Влесова книга. Троянский конь норманнизма - Чернованова Валерия М. (читать книги онлайн без .txt) 📗
«Священный текст» набран особым шрифтом, воспроизводящим формы того оригинального письма, которое якобы было использовано новгородскими волхвами IX века при нанесении текста раскаленным железным писалом на буковые доски. Этот шрифт – «велесовица» – представляет собою кириллицу с резкими углами, что объясняется характером письма – процарапыванием букв; несколько букв своим начертанием восходят то ли к скандинавским рунам, то ли к индийскому письму деванагари. Как и кириллица, этот шрифт полностью воспроизводит греческое унциальное письмо, которому подражает и в орфографии, например употреблением диграфа оу и буквы ф. Поэтому предположения и намеки на его независимое происхождение, разбросанные тут и там в комментарии (с. 226–232), не заслуживают серьезного внимания.

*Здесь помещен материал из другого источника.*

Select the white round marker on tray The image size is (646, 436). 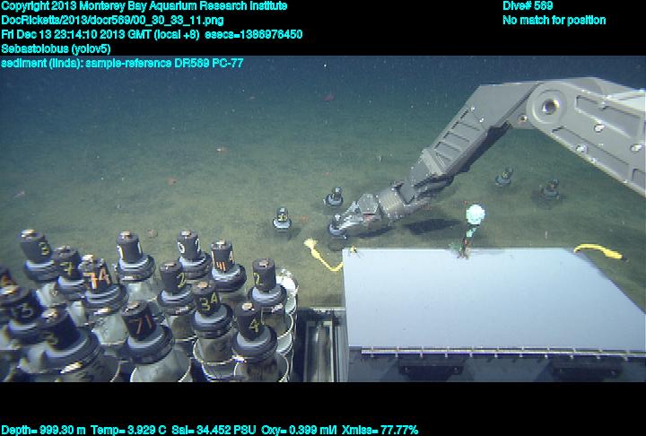click(x=476, y=214)
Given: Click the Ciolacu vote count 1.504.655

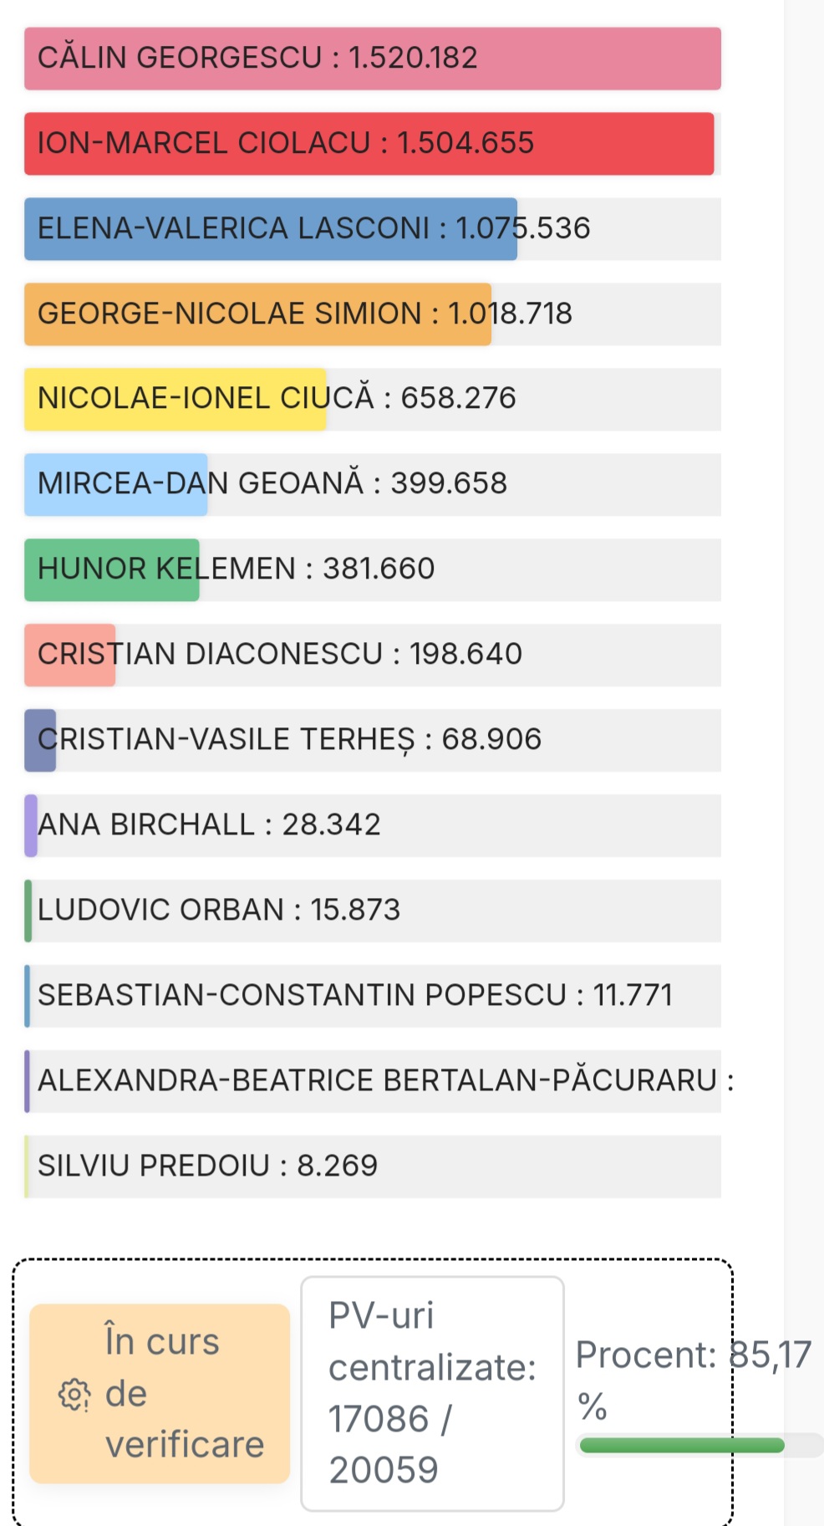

Едва ли воспроизведение текста сделано вполне корректно: нередко встречаются опечатки – вроде высоцх? (с. 30) вместо высоц?хъ, одно и то же слово появляется в разных видах – вроде хопа и хорпа (с. 64, правильно последнее). При изобилии нестандартных грамматических форм читатель лишен возможности контролировать правильность воспроизведения текста. Издатель отказался от обычного способа подачи текстовых вариантов в критическом аппарате, вместо этого он вводит их в текст в разного рода скобках, что еще более затрудняет прочтение и открывает пути новым искажениям.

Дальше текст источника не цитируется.